While I've been here, I've felt very busy. However, I have gotten quite a bit of thinking done. It's funny how now that I am removed from my day to day life, the people I see all of the time, the places I go, the things I do, I am able to see it all a bit clearer. I think that everyone has all the understanding they will ever need; it's like a reservoir in their heart and mind, and only when they slow down and quit thinking "me, me, me, I, I, I," do they get the opportunity to tap into that reservoir. I've been privileged over the past few years to slowly get more and more understanding. Key word--slowly. I tend to get wrapped up in the things I
have to do (like go to work and get good grades so that I can afford...well...life) and fulfil obligations and responsibilities that I don't stop to see what my life is compared to the rest of the word. Today I stopped to smell the roses--literally. At Holland Park there is a beautiful rose garden. I must have smelled thirty flowers. I couldn't help but think as I did it that trite phrase everyone always says. I think its so true, though! If we spend life zooming past all

the finer things in life, all the important moments and gifts, we simply lose the opportunity to bask in the wonderfulness that makes up our blessings. The word "blessed" has always had an economic overtone to me. You are "blessed" if you can make your rent.
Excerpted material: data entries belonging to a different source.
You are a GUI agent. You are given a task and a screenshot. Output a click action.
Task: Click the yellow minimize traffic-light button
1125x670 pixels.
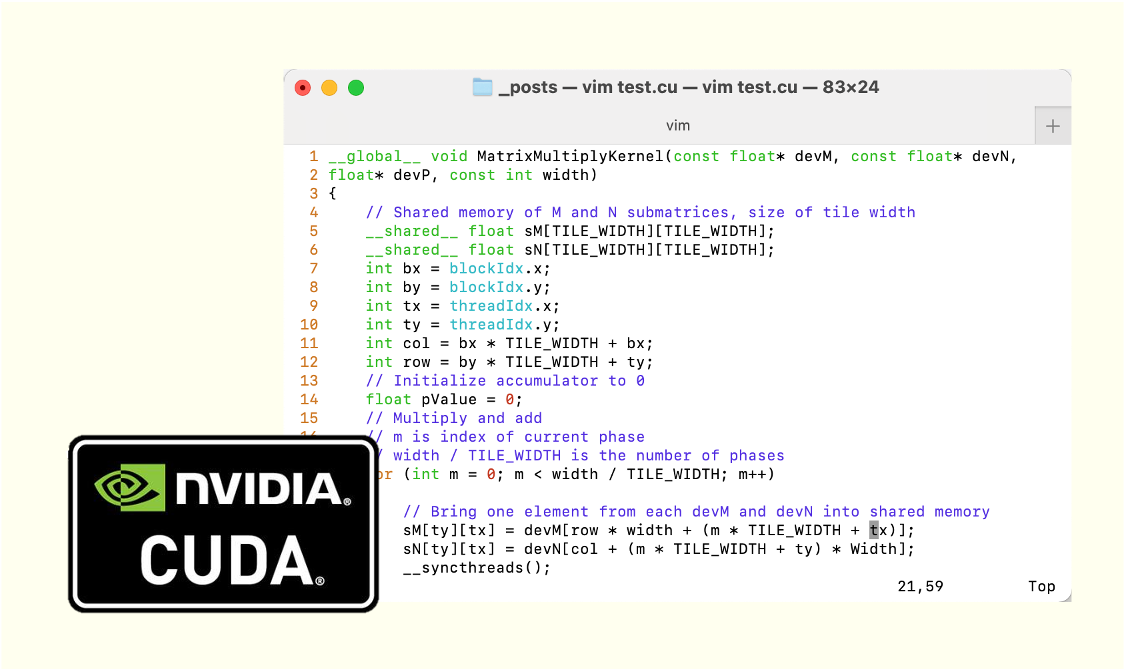[x=329, y=87]
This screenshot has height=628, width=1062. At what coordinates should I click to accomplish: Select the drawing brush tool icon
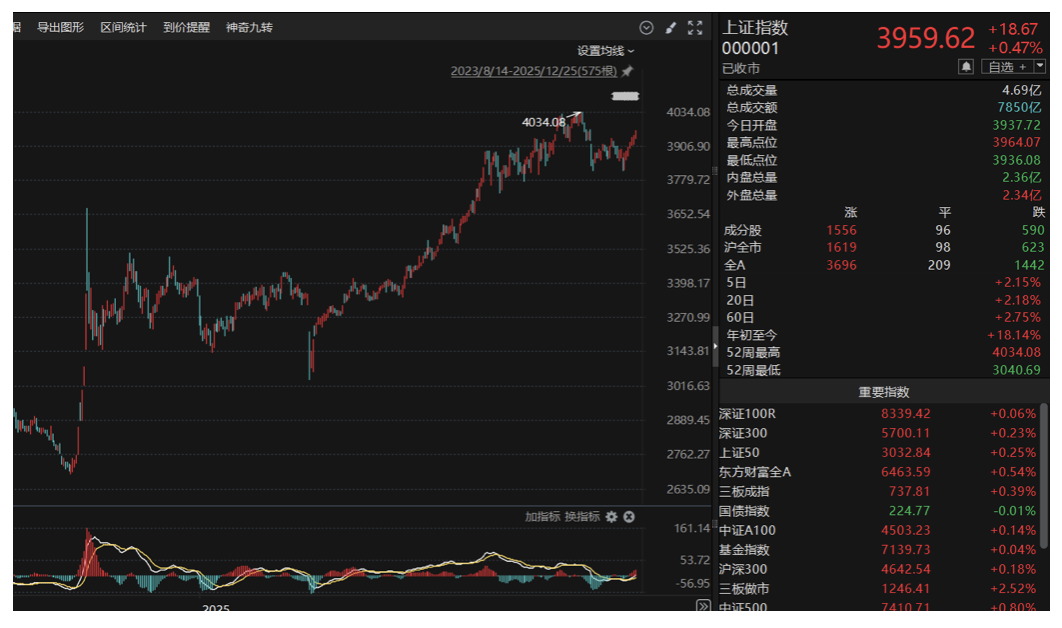(x=671, y=28)
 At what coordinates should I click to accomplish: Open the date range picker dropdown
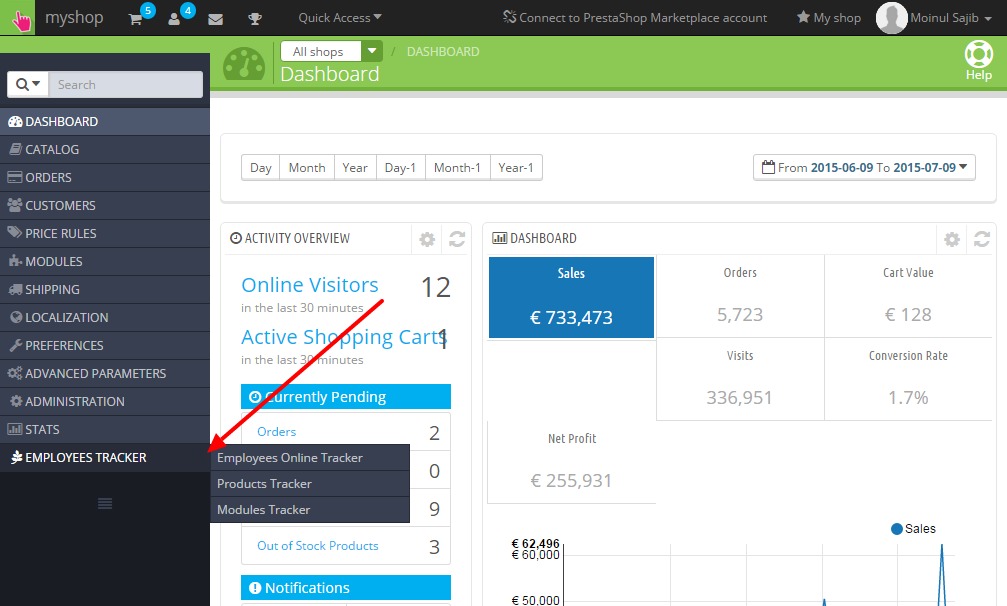[864, 168]
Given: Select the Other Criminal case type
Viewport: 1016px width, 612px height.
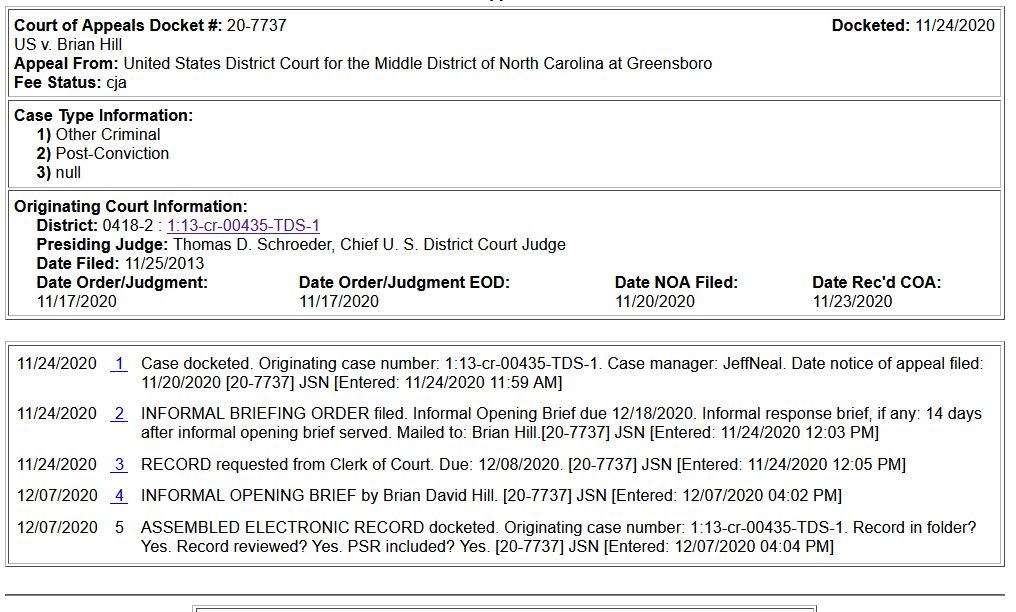Looking at the screenshot, I should pyautogui.click(x=108, y=135).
You are "blessed" if
you have the money for extra toys and nice things. You are "blessed" if you never have to worry about having food in your cupboards. I think its always been a knowledge in the back of my mind that this isn't so, but it has only been in the last couple of years that it's really been obvious to me. The last few months especially have seen a dramatic rise in my appreciation for my family, siblings especially. They are my best friends and my heros. I was thinking about all of the memories of my childhood, and each one of them centers around one or more of my siblings. I still very vividly remember possibly the one and only real argument I ever had with my big brother. I told him I hated him. I remember him saying, "Is that why we went to the temple to get sealed?" I cried later, and I never argued with him again. To this day, he is one of the people I look up to the most

as someone who, while he is very silly, knows what life is about. He is every thing a big brother should be. I could say similar things about all of my siblings; I love them all so much it hurts. It makes me shudder to think how terrible it would be if families weren't together forever; if we hadn't been sealed; if I would lose them after death. Since I have been in London, I have come to appreciate my parents so much more. I started out life with a strong respect for my parents; their word was the law! I only broke it if I knew they wouldn't know...that's all I'll say, I am not in a confessional here ;) But more than that, I respected them as people. I felt like they were always right, even if they weren't. Then I entered the teenage years. They weren't the smoothest years for my family. As every teenager does, I started to doubt the flawlessness of my parents' ways. I considered my knowledge and understanding to equal and in many respects surpass theirs. I still respected them, but I thought I knew enough to take care of myself. I appr

eciated them for supporting me, both monetarily and in life in general, but I didn't need their advice. I was smarter than that. Well *deep sigh* I have come to learn the folly of my ways since being here. Living with a different family, completely unrelated to my own, has opened my eyes. My parents were the most patient, selfless people in existence, I am sure of it. Chasing around three kids is exhausting. Five must have been impossible. I have already said how fantastic my siblings are; I think that is because of how we were raised. We were raised to value ourselves by our character and how much good we could do, not by how far ahead of everyone else we could get. Which, as I am sadly starting to realize, is how much of the world classifies worth. It's been a somewhat discouraging discovery; I always figured everyone thought the way I thought and valued the things I valued. The other day I helped a man carry his luggage up the stairs in the tube. He was a big, strong guy, and I'm not particularly strong, but I knew I could help so I did. I'm not telling anyone that to say oh look at me, I helped, I'm good, now tell me so! No, no, no. I'm telling that story because I wanted to tell you how good it felt. The look of surprise on his face, the sweet smile he gave me, and the warm goodbye as I rushed on to catch my train completely lifted my spirits (which were dr

ooping a little with homesickness) and made my entire day so fantastic. It was the highlight of my day, with standing three feet from Van Gogh's paintings as a close second. I just think that humanity is doing itself an injustice by being selfish. It is depriving itself of the simplest--yet greatest--joys of life. Anyway, I'm not sure that I really had a point with this post, other than to say that I have done a lot of thinking while being here, and if I get nothing out of this trip other than finally having time to think, it would have been worth it. I've already got more out of it than that, though. I am disproportionately blessed; I don't do near enough good to deserve the people or the circumstances of my life. I know people always thank their family and friends for whatever, but really--thank you. Family especially. I don't say it enough, but just know that I watch and learn from you and I love and appreciate you for the people that you are. That includes Kimball, Caleb, and Dana. All of you. Mom, Dad, brothers, sisters, everyone. You are the most important people in my life and I love you. I LOVE YOU.
1 comment:
So...does this mean you'll come up to Logan?? Hee hee??
Just teasing. We do have a great family don't we?